(Task goal) Repeat the listing below word for word, from its first line down to the line that contains "coord(71,13)", including both of those lines.

(Supplied material)
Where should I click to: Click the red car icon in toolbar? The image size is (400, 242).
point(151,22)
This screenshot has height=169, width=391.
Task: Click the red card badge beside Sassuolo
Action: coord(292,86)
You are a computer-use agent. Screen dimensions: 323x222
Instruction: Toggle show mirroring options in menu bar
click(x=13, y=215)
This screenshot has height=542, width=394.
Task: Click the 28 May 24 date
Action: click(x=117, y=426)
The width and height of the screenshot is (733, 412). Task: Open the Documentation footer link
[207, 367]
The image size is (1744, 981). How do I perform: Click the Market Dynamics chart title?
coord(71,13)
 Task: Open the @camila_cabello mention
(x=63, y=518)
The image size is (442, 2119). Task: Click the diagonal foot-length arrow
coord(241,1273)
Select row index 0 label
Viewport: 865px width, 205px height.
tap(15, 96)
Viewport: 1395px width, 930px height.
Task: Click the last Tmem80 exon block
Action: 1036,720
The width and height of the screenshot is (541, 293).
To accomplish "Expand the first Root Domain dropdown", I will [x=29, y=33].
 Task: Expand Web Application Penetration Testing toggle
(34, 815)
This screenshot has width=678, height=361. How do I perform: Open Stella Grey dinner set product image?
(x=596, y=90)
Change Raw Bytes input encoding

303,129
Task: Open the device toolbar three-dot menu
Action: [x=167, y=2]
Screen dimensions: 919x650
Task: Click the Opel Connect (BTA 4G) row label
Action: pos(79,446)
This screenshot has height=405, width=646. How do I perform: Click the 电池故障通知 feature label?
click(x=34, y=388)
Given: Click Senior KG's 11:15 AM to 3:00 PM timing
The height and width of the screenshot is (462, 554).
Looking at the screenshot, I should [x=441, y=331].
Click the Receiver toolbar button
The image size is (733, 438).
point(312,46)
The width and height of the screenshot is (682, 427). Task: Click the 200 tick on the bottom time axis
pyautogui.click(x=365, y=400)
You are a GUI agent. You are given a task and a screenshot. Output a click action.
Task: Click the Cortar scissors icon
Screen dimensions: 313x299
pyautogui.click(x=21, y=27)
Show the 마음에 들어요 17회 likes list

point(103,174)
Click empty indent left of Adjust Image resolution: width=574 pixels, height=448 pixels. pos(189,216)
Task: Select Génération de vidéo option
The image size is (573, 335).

(Response to this task)
Where should I click to: Click the red car icon in toolbar? The image size is (400, 242).
point(151,22)
This screenshot has height=169, width=391.
Task: Click the red card badge beside Sassuolo
Action: coord(292,86)
You are a computer-use agent. Screen dimensions: 323x222
Instruction: Toggle show mirroring options in menu bar
click(x=13, y=215)
This screenshot has height=542, width=394.
Task: Click the 28 May 24 date
Action: click(x=117, y=426)
The width and height of the screenshot is (733, 412). Task: Open the Documentation footer link
[207, 367]
The image size is (1744, 981). How do I perform: Click the Market Dynamics chart title?
coord(71,13)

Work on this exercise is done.